Question

$H_2$ and $C{O}_2$ at initial pressure of 10 atm and 20 atm respectively react at $1000$ to form $CO$ and $H_{2}O$ to attain equilibrium : $H_2\left(g\right)+C{O}_2\left(g\right)\rightleftharpoons H_{2}O\left(g\right)+CO\left(g\right)$. Calculate partial pressure of $H_{2}O$ (nearest integer) (atm) at equilibrium if $K_p$ is $1.60$ at $1000$.

Answer 1

Let $x$ atm be the equilibrium partial pressure of water vapour.

The equilibrium partial pressure of $CO$ will also be $x$ atm.

The equilibrium partial pressures of $H_2$ and $C{O}_2$ will be $10-x$ atm and $20-x$ atm respectively.

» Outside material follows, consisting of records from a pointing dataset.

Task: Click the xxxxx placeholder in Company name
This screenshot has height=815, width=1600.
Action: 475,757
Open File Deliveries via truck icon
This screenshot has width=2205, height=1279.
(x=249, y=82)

The equilibrium constant expression is $K_p=\frac{P_{H_{2}O}{P}_{CO}}{P_{H_2}{P}_{CO}}$

$1.60=\frac{x\times x}{(10-x)\times (20-x)}$

$0.625x^2=200-10x-20x+x^2$

$0.375x^2-30x+200=0$

$x=72.7$ or $x=7.34$

The value 72.7 is discarded as the equilibrium partial pressure of hydrogen cannot be negative.

[$10-x=10-72.7<0$]

Hence, the partial pressure of water vapour at equilibrium is 7.34 atm.